======== DATASET CONTENT
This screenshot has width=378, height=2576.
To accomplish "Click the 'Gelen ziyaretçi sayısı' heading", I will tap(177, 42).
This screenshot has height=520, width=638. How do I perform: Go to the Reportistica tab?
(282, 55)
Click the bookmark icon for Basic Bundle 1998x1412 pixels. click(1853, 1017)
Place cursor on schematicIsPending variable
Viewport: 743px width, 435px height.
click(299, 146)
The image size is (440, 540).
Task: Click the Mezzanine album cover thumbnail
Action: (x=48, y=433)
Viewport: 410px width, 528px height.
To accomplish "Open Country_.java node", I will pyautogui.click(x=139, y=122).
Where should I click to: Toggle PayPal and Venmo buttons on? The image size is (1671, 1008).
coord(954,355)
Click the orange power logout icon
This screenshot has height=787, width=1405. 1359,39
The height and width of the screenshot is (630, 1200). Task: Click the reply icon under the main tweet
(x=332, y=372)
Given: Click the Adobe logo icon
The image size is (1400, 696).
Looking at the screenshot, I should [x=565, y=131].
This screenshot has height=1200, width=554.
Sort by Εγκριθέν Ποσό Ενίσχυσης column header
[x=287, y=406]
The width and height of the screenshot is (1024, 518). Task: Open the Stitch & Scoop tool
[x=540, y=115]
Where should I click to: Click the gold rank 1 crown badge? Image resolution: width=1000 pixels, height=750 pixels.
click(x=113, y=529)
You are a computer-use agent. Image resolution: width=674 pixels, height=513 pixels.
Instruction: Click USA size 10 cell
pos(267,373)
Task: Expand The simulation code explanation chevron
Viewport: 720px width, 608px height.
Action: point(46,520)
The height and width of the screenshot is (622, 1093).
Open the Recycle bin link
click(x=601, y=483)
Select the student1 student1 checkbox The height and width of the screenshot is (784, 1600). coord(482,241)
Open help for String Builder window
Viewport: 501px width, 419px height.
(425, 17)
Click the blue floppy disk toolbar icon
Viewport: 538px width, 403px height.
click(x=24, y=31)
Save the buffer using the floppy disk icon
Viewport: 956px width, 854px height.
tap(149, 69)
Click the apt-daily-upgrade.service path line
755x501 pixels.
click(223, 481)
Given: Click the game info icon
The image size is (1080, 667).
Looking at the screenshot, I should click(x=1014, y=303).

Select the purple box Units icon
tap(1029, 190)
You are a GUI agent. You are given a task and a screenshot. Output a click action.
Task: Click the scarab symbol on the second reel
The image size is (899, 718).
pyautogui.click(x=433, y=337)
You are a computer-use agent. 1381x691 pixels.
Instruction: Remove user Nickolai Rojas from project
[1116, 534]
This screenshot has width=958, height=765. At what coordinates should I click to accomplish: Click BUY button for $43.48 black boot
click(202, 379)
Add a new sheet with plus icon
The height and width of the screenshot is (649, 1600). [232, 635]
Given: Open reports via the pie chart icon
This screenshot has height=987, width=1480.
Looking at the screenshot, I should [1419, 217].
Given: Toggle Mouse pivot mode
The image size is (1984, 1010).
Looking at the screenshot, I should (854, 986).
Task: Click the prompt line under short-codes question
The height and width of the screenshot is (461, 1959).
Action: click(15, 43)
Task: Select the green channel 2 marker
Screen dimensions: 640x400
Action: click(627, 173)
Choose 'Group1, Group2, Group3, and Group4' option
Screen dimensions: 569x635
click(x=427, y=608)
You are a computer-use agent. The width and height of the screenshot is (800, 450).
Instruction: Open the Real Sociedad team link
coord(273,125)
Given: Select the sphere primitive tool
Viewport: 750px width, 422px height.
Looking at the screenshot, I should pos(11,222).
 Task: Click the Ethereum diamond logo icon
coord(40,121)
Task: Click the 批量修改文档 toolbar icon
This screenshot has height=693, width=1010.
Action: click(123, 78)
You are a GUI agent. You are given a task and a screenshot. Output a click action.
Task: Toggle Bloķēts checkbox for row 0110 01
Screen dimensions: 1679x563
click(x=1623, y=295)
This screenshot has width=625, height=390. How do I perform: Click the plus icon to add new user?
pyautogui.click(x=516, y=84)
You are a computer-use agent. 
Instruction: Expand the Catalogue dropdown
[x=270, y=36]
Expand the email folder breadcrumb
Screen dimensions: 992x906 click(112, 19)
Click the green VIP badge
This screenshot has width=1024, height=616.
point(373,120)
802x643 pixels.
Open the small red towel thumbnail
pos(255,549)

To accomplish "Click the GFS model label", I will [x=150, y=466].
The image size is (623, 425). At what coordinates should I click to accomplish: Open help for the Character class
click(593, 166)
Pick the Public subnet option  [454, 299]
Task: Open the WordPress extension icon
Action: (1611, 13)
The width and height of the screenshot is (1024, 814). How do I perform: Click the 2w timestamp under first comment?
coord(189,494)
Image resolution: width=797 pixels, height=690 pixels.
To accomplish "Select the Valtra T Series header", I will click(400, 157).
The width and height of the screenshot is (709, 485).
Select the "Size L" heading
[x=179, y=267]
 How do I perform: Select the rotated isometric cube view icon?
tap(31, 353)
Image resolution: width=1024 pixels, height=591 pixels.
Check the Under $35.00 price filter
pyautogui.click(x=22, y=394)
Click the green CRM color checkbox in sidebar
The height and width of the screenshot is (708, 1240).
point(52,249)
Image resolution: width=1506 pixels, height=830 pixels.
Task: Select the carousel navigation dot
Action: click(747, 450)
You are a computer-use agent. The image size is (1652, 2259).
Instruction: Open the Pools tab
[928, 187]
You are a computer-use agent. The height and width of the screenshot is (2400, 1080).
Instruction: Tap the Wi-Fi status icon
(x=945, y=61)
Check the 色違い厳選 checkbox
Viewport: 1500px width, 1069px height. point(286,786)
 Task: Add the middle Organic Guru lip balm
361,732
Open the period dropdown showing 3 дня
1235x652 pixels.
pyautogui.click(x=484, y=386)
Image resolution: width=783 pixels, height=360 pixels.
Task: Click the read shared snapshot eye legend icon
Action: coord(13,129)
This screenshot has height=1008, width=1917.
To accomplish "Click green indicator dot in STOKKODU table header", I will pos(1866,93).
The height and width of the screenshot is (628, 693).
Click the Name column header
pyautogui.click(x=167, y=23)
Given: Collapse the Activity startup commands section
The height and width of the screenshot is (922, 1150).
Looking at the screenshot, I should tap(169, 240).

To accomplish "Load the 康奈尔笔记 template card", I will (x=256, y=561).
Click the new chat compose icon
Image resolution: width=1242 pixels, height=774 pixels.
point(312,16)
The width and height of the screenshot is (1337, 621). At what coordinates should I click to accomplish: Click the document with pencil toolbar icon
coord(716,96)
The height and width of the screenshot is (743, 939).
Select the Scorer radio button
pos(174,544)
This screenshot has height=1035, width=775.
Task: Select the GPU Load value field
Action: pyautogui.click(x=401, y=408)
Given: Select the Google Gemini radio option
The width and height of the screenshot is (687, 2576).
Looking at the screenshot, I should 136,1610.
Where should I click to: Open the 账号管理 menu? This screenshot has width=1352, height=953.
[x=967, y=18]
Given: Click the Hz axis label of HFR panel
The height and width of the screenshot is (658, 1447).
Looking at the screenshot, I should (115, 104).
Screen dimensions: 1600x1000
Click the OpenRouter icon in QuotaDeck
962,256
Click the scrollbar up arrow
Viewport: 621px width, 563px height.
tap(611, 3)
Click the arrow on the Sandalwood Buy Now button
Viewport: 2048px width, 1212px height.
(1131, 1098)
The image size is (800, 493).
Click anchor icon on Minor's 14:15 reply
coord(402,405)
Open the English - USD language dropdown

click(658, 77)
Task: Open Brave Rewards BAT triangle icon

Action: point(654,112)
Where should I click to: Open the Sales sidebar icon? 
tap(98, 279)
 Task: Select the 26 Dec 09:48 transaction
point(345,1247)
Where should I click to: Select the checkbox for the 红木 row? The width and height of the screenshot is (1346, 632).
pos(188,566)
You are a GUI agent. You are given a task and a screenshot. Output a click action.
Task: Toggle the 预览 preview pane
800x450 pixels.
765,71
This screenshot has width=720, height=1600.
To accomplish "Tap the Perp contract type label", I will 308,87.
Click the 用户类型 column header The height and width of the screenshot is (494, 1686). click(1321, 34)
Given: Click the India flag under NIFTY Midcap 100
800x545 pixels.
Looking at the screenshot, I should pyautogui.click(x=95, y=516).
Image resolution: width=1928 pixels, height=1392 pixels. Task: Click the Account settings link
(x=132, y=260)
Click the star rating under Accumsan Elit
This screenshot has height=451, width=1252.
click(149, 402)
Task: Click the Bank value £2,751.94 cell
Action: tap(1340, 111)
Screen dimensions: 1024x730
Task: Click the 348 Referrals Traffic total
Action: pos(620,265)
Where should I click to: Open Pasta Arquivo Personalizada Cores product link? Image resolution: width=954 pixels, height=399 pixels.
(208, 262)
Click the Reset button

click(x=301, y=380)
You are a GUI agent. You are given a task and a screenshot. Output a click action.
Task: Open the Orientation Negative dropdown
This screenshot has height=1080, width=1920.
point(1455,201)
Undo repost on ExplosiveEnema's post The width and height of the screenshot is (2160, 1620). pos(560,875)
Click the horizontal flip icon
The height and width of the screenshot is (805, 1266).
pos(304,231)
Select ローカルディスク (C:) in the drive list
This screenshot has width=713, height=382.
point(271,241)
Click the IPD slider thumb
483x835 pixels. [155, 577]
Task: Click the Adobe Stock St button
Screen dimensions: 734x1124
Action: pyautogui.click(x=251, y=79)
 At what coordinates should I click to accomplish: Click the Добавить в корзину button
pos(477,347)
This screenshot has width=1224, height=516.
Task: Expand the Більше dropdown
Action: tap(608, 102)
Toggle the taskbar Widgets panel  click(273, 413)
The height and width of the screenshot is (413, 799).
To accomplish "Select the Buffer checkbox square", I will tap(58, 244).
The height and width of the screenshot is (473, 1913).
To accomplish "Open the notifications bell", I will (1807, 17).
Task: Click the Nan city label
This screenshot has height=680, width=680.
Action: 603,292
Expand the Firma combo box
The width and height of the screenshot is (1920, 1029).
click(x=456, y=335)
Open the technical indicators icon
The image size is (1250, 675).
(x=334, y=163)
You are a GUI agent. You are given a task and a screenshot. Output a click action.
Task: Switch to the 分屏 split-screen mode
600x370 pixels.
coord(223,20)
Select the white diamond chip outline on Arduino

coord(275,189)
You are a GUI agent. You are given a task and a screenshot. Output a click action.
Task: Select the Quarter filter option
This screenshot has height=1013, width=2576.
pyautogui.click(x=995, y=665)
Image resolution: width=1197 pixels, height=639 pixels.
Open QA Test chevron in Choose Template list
================
EXERCISE OBJECTIVE:
Copy every line of the data above in which the string "Adobe" appears.

TASK SOLUTION:
Given: Click the Adobe logo icon
Task: Click the Adobe Stock St button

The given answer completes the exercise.